WHAT THE EXERCISE ASKS: One line at a time, check the entries below for the word "computer", and copy each line that has it.

RECORDS SHOWN:
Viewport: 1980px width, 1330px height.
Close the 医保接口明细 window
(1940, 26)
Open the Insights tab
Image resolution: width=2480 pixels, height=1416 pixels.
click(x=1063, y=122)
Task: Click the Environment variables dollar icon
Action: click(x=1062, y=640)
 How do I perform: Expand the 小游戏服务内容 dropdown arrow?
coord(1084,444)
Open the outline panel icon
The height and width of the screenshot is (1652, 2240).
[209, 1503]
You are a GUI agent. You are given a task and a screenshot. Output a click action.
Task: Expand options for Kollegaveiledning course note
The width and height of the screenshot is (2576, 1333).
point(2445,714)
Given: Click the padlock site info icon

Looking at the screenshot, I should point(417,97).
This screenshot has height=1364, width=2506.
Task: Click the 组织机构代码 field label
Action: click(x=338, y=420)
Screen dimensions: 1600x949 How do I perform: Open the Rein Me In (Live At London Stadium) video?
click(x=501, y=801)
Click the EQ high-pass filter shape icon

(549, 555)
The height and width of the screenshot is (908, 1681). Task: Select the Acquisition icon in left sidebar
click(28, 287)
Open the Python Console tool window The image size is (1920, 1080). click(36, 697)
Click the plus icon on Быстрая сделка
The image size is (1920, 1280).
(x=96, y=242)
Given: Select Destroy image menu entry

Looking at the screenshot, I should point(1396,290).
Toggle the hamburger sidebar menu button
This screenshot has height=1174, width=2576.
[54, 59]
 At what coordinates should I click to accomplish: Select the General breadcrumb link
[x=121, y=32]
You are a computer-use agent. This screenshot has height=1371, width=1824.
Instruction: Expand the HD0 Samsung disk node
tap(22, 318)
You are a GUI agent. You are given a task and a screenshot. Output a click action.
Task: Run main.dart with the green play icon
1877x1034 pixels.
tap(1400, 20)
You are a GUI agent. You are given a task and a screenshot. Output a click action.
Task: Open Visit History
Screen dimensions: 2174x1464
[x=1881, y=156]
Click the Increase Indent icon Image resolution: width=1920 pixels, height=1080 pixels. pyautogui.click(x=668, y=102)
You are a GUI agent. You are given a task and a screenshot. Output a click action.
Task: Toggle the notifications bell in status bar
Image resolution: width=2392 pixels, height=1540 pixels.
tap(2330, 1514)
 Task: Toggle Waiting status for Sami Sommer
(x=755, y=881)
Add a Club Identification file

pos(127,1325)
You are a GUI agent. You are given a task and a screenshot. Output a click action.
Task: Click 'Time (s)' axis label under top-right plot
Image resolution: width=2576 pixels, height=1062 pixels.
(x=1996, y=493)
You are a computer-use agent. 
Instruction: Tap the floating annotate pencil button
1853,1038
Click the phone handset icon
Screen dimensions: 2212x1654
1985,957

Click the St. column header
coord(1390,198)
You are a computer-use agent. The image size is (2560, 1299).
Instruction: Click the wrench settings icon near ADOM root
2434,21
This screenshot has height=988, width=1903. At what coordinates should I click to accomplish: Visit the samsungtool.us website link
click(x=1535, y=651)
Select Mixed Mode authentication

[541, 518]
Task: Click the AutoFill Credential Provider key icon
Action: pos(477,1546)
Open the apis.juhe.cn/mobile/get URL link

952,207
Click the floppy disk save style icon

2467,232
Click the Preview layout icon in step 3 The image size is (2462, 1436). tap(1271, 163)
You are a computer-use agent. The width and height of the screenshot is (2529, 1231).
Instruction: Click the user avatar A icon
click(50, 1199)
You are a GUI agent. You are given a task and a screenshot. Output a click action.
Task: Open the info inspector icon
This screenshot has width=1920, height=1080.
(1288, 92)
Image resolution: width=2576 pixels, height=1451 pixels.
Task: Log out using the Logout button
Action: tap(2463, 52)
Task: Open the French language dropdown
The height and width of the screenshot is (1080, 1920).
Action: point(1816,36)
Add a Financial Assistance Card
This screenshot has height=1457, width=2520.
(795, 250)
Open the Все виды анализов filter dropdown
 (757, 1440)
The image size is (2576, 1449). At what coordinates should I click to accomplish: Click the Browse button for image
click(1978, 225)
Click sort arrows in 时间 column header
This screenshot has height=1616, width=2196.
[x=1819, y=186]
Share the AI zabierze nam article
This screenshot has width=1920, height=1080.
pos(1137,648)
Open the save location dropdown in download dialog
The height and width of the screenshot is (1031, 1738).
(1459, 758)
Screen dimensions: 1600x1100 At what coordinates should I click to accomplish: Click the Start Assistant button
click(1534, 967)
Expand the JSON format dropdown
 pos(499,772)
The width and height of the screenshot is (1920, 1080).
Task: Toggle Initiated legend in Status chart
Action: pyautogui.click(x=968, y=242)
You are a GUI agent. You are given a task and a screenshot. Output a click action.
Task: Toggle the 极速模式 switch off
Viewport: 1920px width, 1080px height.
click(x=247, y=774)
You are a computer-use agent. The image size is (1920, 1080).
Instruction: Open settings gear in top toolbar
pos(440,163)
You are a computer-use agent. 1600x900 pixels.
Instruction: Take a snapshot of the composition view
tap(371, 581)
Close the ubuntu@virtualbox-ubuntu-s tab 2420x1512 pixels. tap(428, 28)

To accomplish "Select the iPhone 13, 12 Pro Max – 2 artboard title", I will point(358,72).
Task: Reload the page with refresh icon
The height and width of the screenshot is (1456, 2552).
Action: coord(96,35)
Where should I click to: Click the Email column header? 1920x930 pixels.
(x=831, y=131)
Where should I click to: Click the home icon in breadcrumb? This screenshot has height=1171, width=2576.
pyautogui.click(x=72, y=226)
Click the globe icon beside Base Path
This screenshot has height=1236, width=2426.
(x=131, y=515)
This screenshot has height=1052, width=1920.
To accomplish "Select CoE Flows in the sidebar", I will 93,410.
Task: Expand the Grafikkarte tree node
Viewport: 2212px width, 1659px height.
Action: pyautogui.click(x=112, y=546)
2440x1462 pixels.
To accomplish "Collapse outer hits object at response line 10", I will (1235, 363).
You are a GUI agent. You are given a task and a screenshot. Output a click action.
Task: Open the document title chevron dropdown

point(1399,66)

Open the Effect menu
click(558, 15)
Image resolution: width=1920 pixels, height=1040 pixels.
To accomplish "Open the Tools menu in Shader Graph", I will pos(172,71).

PROBLEM SOLUTION:
You are a computer-use agent. This screenshot has height=1371, width=1824.
You are a computer-use agent. 
You are a computer-use agent. The image size is (2560, 1299).
You are a computer-use agent. The width and height of the screenshot is (2529, 1231).
You are a computer-use agent. The image size is (1920, 1080).
You are a computer-use agent. 1600x900 pixels.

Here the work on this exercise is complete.